__What is needed__
Could you set down exactly the lines of the data below, starting at the one that holds "Open the Optionen menu in Task-Manager" and ending at the one that holds "Toggle Italic formatting", both included, and only those?

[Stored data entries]

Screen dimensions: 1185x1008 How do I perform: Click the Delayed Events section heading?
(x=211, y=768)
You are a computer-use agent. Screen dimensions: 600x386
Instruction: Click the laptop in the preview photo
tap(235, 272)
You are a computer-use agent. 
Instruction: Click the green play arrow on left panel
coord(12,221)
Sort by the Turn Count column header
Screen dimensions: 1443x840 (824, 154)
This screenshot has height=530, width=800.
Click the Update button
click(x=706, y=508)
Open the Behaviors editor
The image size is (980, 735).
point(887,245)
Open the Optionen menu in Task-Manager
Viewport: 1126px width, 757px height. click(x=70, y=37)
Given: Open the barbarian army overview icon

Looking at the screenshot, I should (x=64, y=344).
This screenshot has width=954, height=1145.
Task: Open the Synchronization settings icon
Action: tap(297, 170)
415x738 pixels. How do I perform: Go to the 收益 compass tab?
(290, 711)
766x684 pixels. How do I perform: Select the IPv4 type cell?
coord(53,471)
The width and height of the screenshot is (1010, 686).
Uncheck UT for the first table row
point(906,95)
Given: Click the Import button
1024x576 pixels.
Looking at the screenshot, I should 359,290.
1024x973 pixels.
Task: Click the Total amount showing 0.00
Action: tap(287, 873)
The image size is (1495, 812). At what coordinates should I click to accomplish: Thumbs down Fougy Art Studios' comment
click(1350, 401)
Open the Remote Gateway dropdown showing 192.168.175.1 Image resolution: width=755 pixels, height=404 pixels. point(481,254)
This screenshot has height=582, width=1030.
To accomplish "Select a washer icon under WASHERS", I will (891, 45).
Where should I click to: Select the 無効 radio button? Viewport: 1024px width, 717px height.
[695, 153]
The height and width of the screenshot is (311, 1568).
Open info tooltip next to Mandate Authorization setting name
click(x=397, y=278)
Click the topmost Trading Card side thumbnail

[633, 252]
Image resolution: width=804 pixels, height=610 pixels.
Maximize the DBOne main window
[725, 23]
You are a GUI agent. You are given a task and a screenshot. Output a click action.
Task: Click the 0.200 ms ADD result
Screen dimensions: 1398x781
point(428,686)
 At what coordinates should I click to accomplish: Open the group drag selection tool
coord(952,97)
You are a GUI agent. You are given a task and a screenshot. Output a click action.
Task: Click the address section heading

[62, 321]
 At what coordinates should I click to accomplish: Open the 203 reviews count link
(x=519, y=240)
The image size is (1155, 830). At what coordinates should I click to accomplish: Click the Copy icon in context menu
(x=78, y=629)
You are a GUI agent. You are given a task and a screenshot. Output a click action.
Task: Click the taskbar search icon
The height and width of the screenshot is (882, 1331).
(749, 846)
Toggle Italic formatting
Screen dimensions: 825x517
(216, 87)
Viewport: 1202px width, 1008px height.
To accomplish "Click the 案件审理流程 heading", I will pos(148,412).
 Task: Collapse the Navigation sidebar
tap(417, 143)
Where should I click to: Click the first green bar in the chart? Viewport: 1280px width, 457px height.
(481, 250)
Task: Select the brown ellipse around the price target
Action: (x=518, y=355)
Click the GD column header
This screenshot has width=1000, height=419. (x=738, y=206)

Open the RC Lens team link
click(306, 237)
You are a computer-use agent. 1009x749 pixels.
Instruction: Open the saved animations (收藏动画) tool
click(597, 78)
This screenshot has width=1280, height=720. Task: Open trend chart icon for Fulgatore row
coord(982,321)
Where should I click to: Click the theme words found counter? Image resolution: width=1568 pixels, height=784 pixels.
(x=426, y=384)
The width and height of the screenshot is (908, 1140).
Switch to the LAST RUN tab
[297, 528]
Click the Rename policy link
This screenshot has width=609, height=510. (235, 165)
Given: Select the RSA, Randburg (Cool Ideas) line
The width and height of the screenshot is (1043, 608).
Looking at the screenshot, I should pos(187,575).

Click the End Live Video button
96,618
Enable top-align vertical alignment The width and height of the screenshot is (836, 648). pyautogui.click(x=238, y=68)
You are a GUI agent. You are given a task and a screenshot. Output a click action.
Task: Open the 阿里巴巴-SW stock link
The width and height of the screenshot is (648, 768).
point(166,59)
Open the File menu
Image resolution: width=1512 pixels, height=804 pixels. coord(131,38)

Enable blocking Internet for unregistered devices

__Written response__
Open the Optionen menu in Task-Manager
Viewport: 1126px width, 757px height. click(x=70, y=37)
Given: Open the barbarian army overview icon

Looking at the screenshot, I should (x=64, y=344).
This screenshot has width=954, height=1145.
Task: Open the Synchronization settings icon
Action: tap(297, 170)
415x738 pixels. How do I perform: Go to the 收益 compass tab?
(290, 711)
766x684 pixels. How do I perform: Select the IPv4 type cell?
coord(53,471)
The width and height of the screenshot is (1010, 686).
Uncheck UT for the first table row
point(906,95)
Given: Click the Import button
1024x576 pixels.
Looking at the screenshot, I should 359,290.
1024x973 pixels.
Task: Click the Total amount showing 0.00
Action: tap(287, 873)
The image size is (1495, 812). At what coordinates should I click to accomplish: Thumbs down Fougy Art Studios' comment
click(1350, 401)
Open the Remote Gateway dropdown showing 192.168.175.1 Image resolution: width=755 pixels, height=404 pixels. point(481,254)
This screenshot has height=582, width=1030.
To accomplish "Select a washer icon under WASHERS", I will (891, 45).
Where should I click to: Select the 無効 radio button? Viewport: 1024px width, 717px height.
[695, 153]
The height and width of the screenshot is (311, 1568).
Open info tooltip next to Mandate Authorization setting name
click(x=397, y=278)
Click the topmost Trading Card side thumbnail

[633, 252]
Image resolution: width=804 pixels, height=610 pixels.
Maximize the DBOne main window
[725, 23]
You are a GUI agent. You are given a task and a screenshot. Output a click action.
Task: Click the 0.200 ms ADD result
Screen dimensions: 1398x781
point(428,686)
 At what coordinates should I click to accomplish: Open the group drag selection tool
coord(952,97)
You are a GUI agent. You are given a task and a screenshot. Output a click action.
Task: Click the address section heading

[62, 321]
 At what coordinates should I click to accomplish: Open the 203 reviews count link
(x=519, y=240)
The image size is (1155, 830). At what coordinates should I click to accomplish: Click the Copy icon in context menu
(x=78, y=629)
You are a GUI agent. You are given a task and a screenshot. Output a click action.
Task: Click the taskbar search icon
The height and width of the screenshot is (882, 1331).
(749, 846)
Toggle Italic formatting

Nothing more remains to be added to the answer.